[Daten zum Auffinden sichtbarer Ziele]

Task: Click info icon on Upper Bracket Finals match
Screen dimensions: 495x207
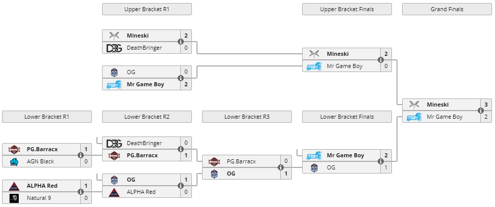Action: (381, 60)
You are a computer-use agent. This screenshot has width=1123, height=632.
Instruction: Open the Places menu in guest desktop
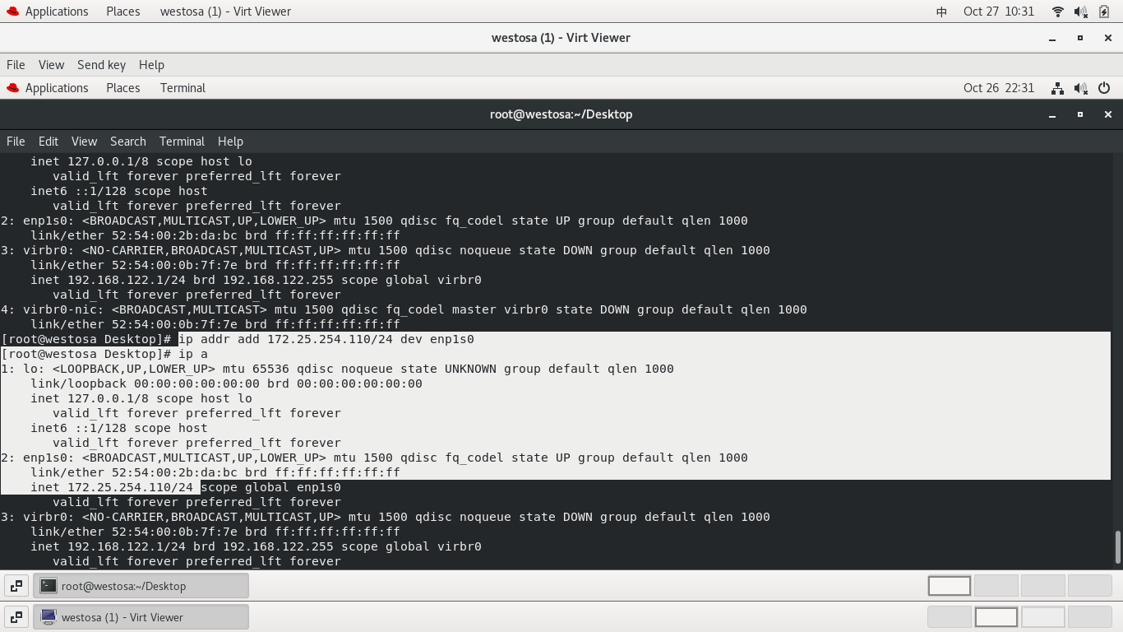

---

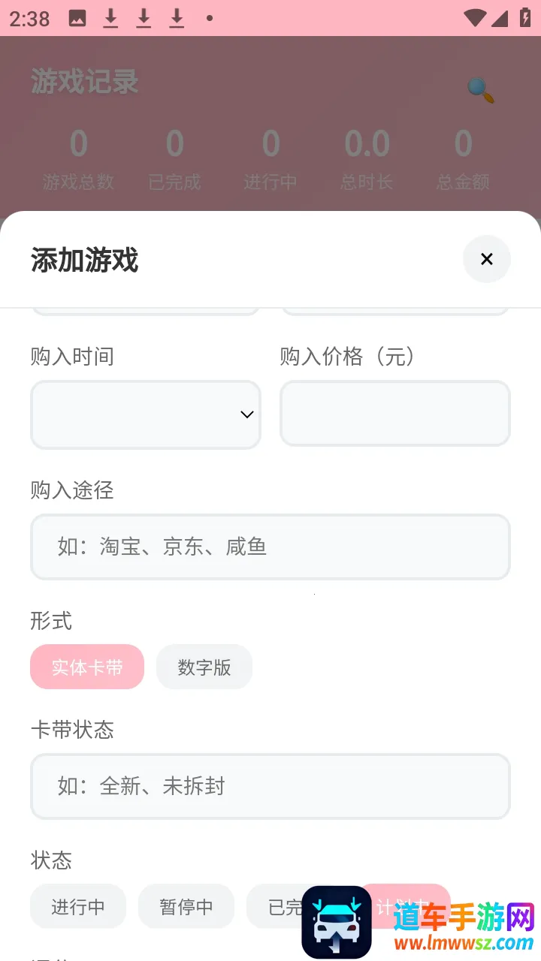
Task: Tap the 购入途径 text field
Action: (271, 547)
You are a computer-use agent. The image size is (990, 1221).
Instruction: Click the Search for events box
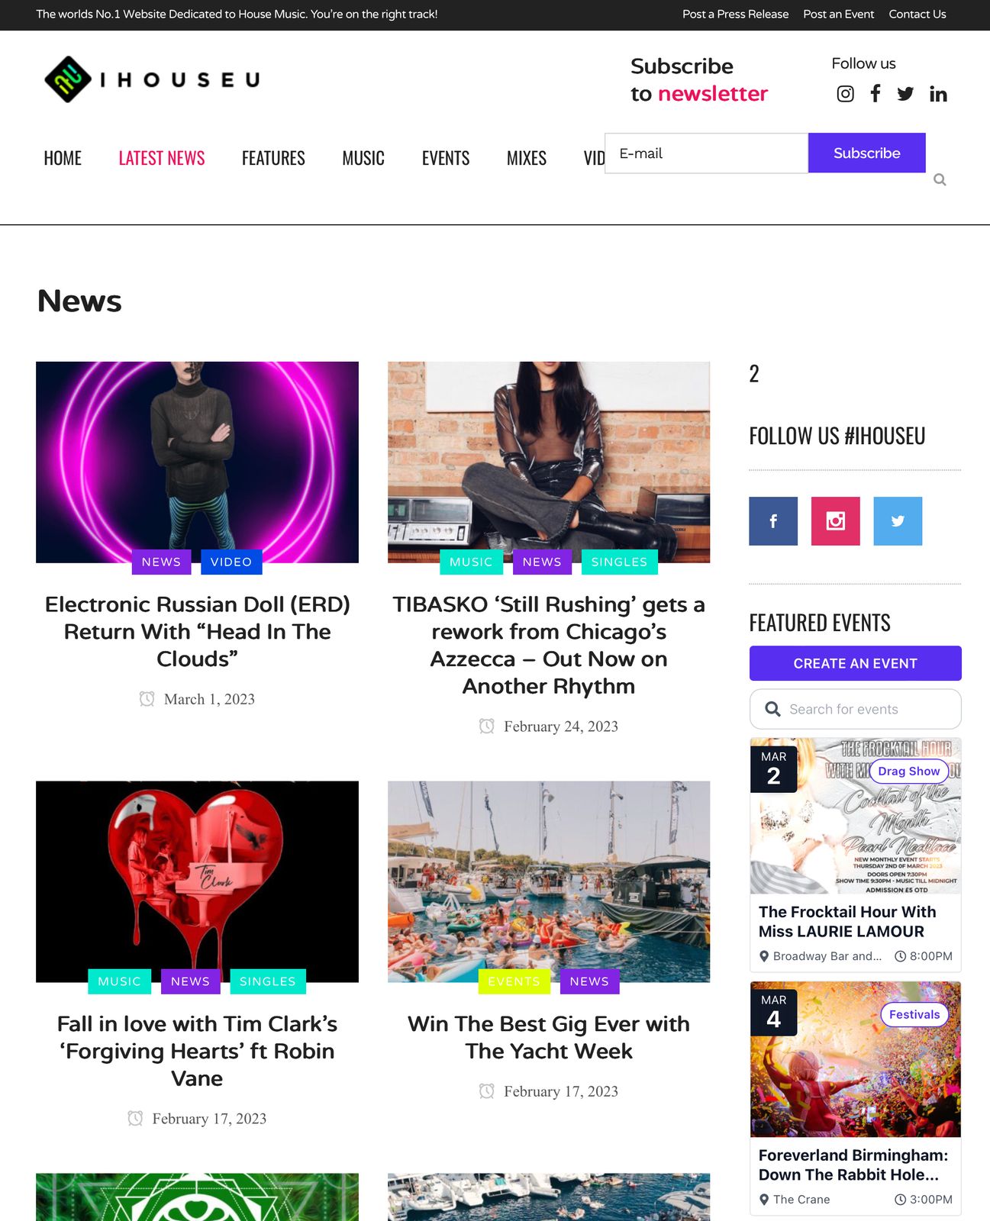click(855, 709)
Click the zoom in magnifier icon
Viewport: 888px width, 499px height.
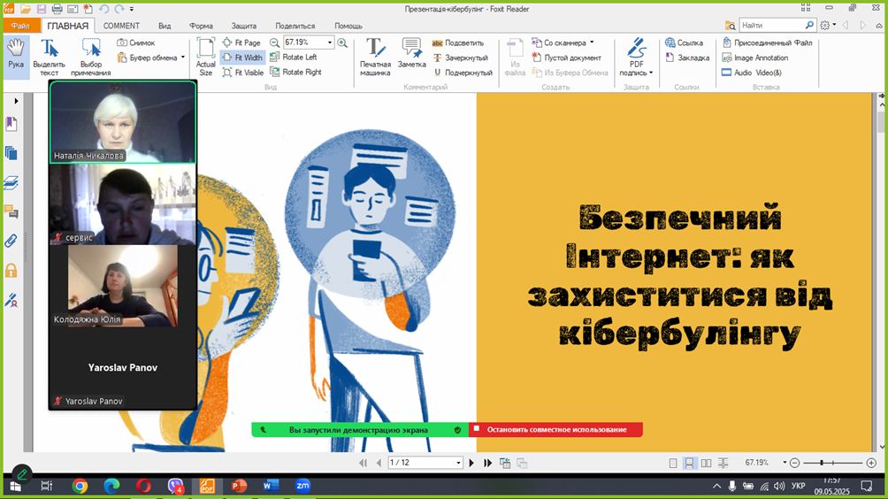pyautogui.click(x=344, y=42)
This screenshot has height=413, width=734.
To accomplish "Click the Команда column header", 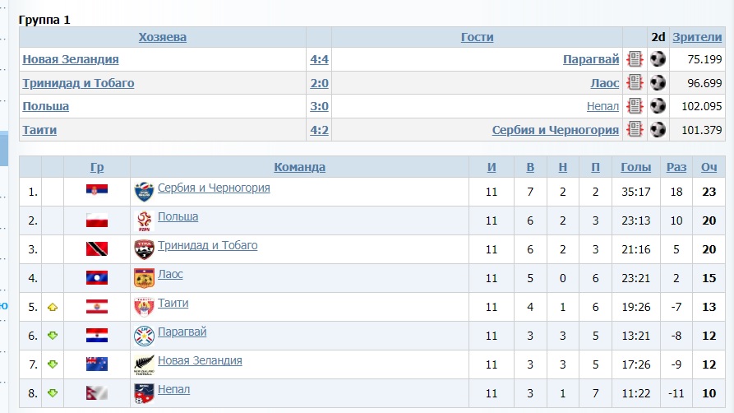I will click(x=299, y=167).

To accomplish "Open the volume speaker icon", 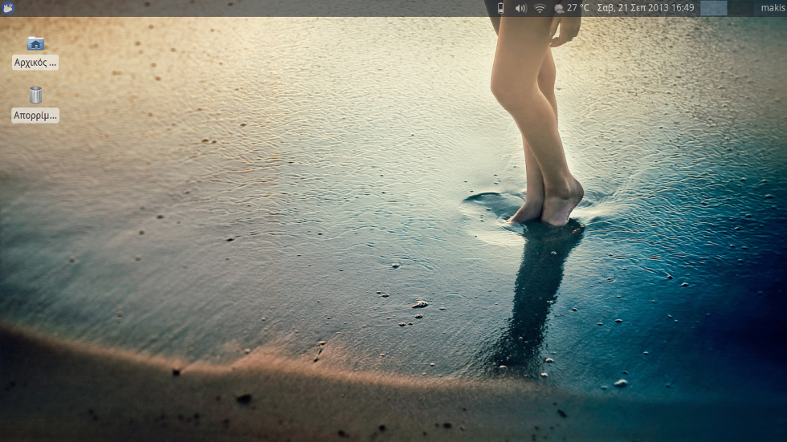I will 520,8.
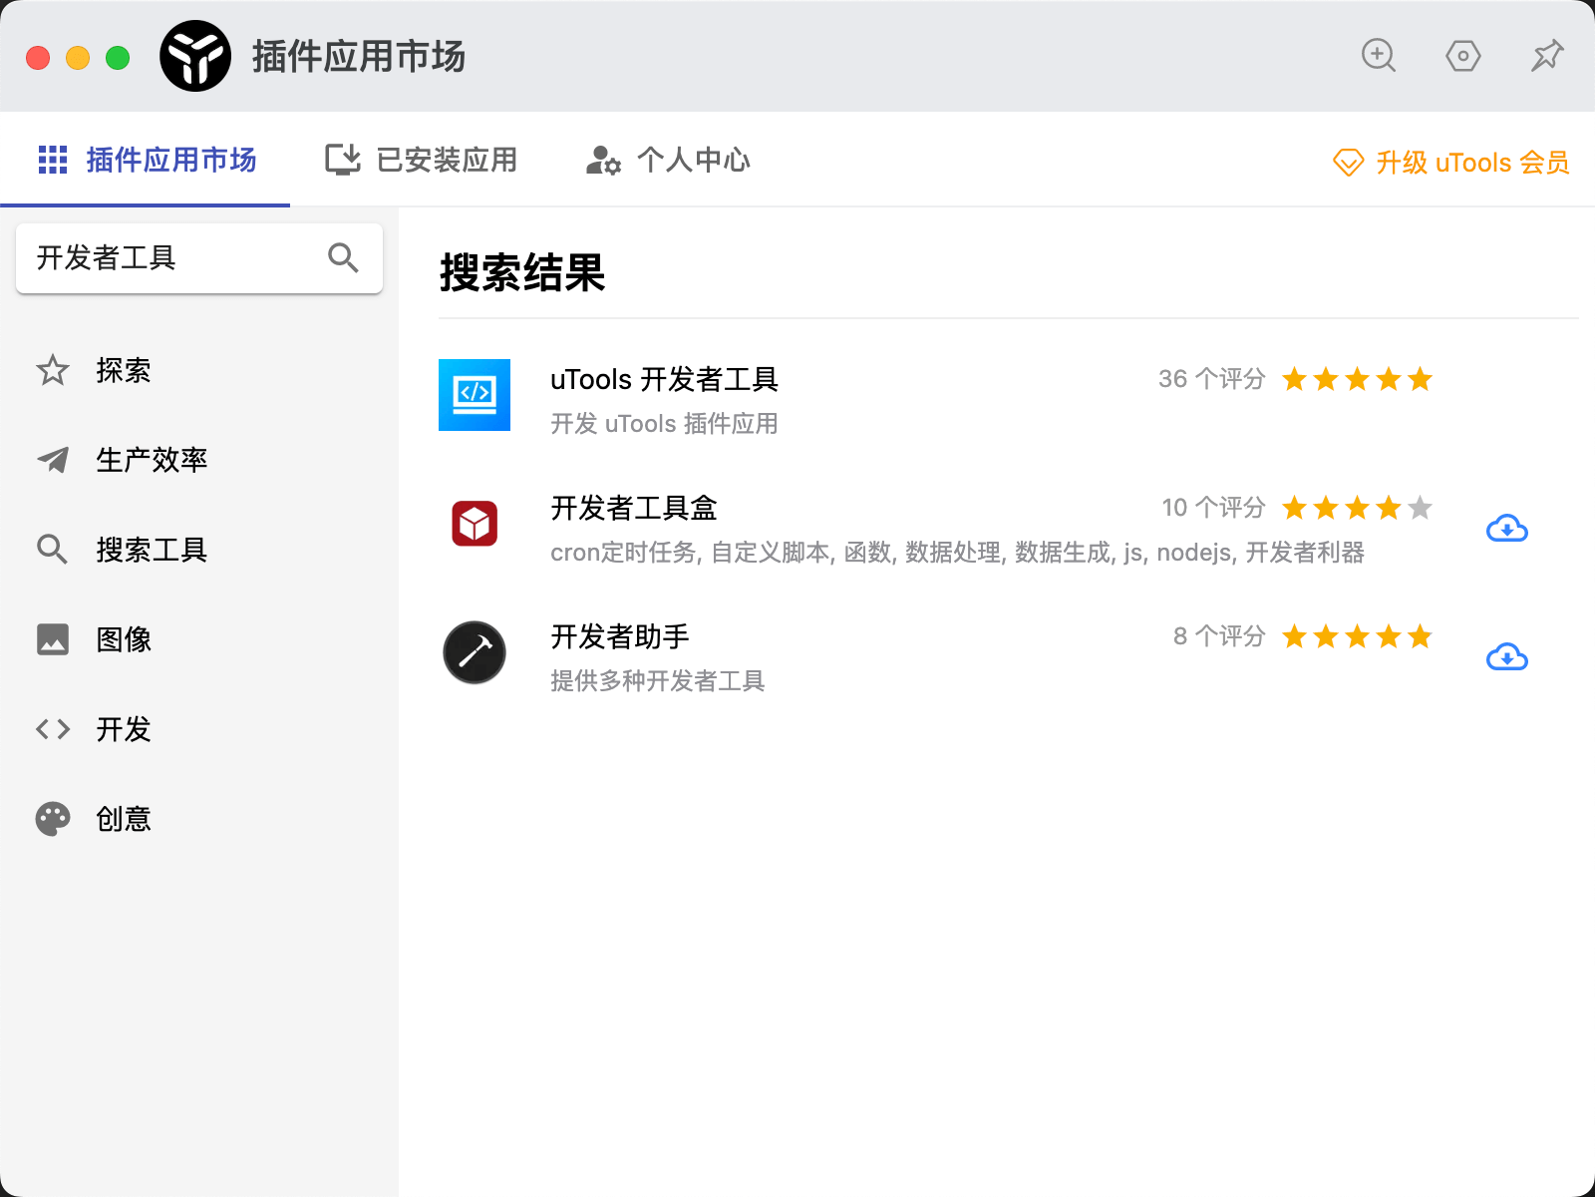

* * *

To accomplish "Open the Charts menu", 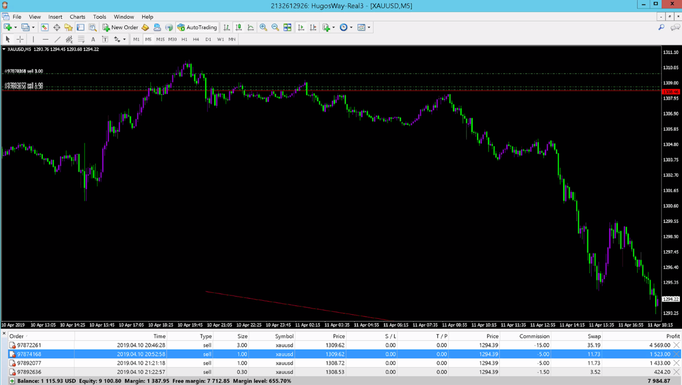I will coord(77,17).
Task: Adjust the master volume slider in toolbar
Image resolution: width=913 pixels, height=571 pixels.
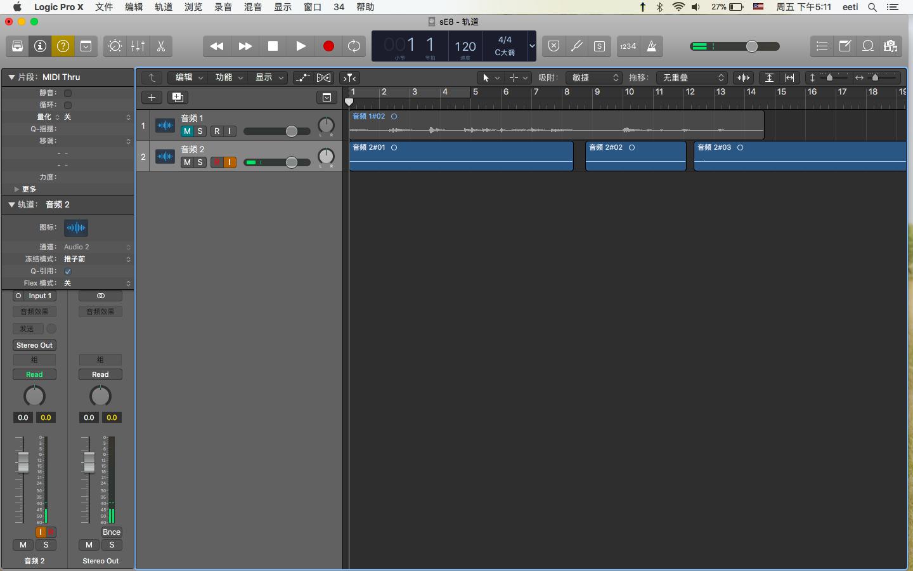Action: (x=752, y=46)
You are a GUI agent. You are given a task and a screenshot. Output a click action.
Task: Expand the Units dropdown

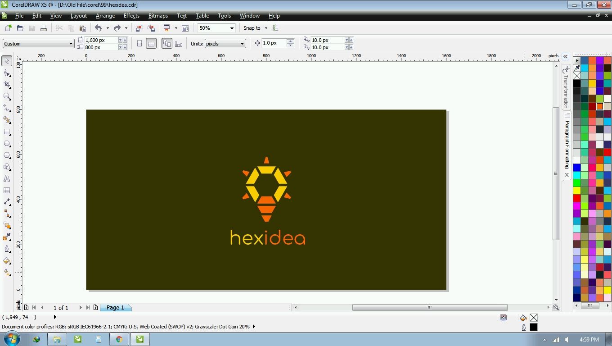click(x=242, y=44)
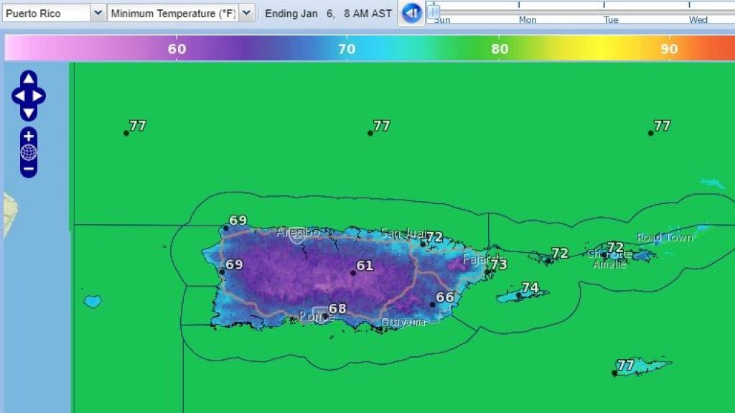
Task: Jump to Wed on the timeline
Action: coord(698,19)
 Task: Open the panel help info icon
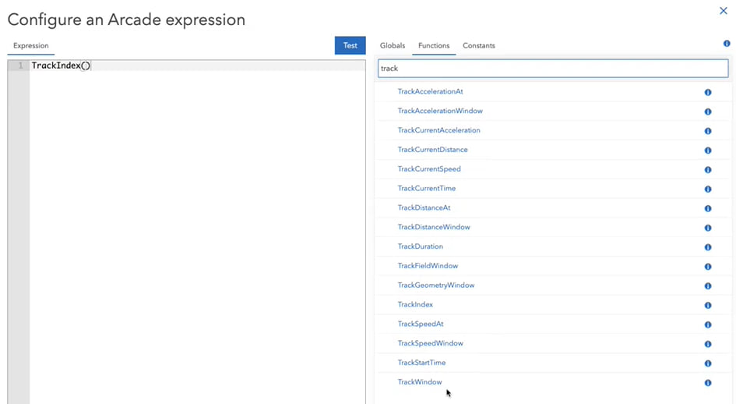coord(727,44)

## DER AUFTRAG:
Gib aus den Einträgen oben den Abschnitt unverändert wieder, der mit der Zeile beginnt, die „You are a computer-use agent. This“ enthält, und mit der Zeile endet, die „Instruction: Open the“ enthält, wobei beide Zeilen dazugehören.

## ERGEBNIS DER ÜBUNG:
You are a computer-use agent. This screenshot has width=1123, height=632.
Instruction: Open the Places menu in guest desktop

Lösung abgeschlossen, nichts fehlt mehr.